Kota terbit : Jakarta
Pembukaan
a.
Biografi singkat pengarang
C. Anwar Tanjung dilahirkan di Tanah
Deli (Sumut) 10 Maret 1952, beragama Islam. Selesai SMA 1972, bekerja di PT
MASA MERDEKA di Jakarta 1974-1975, kemudian terjun pada dunia perfilman, hingga
sekarang. Banyak menulis cerita pendek, cerita anak-anak, cerita remaja, esai,
puisi, artikel sastra dan budaya. Tahun 1976 memenangkan penulisan dalam rangka
peringatan Hari Pahlawan yang diselenggarakan oleh Departemen Sosial RI.

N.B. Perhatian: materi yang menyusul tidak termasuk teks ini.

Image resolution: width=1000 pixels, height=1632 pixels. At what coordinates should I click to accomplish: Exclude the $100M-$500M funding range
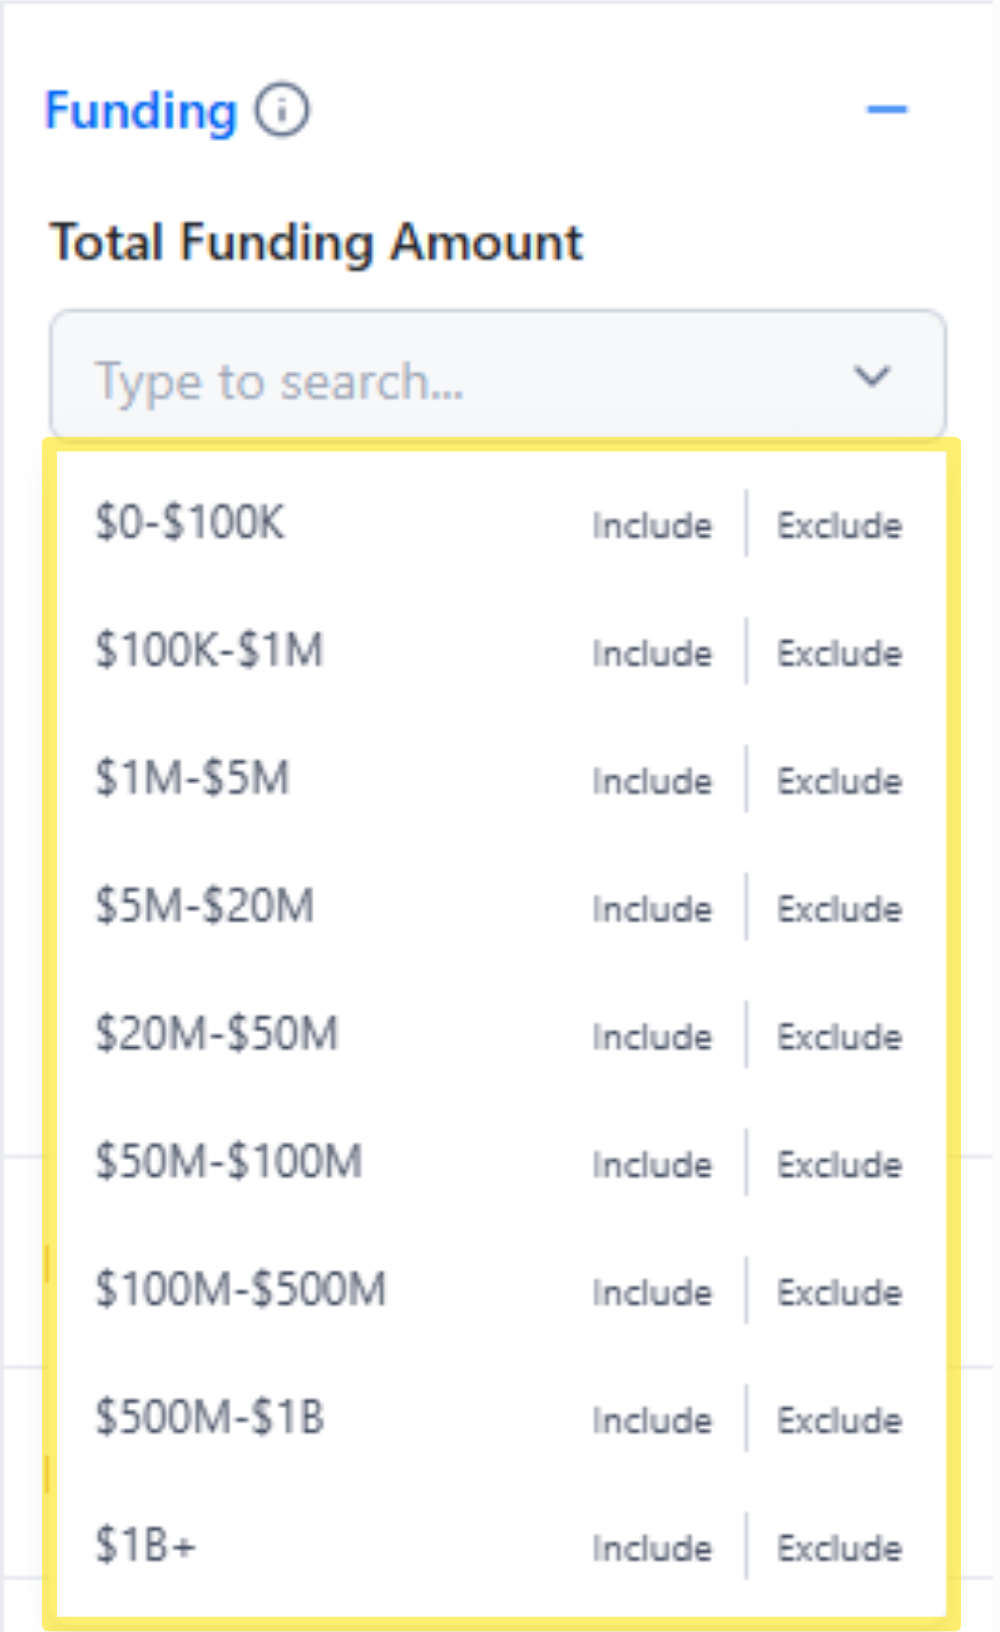click(839, 1292)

Buku-buku yang sudah terbit :
o
Anak Nelayan
o
Putra Desa
o
Sejuta Kebahagiaan
o
Putra Harapan Bangsa
o
Anak yang Berjasa
o
Informasi Kecil
b.
Pembandingan buku sejenis
Jika dibandingkan dengan novel sejenis
yang berjudul Putra Harapan Bangsa, keduanya menceritakan tentang perjuangan
kemerdekaan Indonesia. Susunan kalimatnya sama-sama membangkitkan gelora
pembaca untuk mencapai kemerdekaan.
c.
Kekhasan sosok pengarang
Menceritakan
hal-hal tentang kemerdekaan dan perjuangan Indonesia.
d.
Keunikan buku
Dapat menambahkan rasa nasionalisme dan
patriotisme terhadap bangsa.
e.
Tema buku
Perjuangan
rakyat Indonesia.
f.
Kritik
Dari
segi cover kurang menarik dan sedikit tidak sesuai, karena warna yang tidak
begitu bagus terlihat kusam dan pengilustrasian anak kecil yang kelihatan gemuk
dan berisi, padahal dalam zaman penjajahan rakyat kurang makan dan begitu
sengsaranya sehingga lebih baik anak tersebut diilustrasikan dengan badan yang
agak kurus, sehingga kesan kondisi zaman penjajahan akan nampak.
Dari
segi format tulisan kurang menarik terkesan sangat formal, lebih baik format
tulisan diganti dengan format yang lebih santai, dan tiap halaman lebih baik diberi
hiasan mengenai peperangan, seperti gambar pistol dan bambu runcing.
g. Kesan
Saat membaca
seolah-olah melihat film dilayar televisi otak, perasaan ikut bergetar dalam
berbagai kondisi cerita terebut. Memberikan suatu pesan yang membangun dan
dapat menyadarkan diri dari kesalahan-kesalahan yang telah diperbuat. Dan dapat
memberi nasihat kepada orang lain mengenai pesan cerita itu.
h.
Paparan singkat penerbit
Balai
Pustaka adalah sebuah perusahaan penerbit Indonesia. Balai Pustaka didirikan
dengan nama Commissie voor de Volkslectuur (bahasa Belanda "Komisi untuk
Bacaan Rakyat") oleh pemerintah Hindia-Belanda pada tanggal 14 September
1908. Commissie voor de Volkslectuur kemudian berubah menjadi “Balai Poestaka”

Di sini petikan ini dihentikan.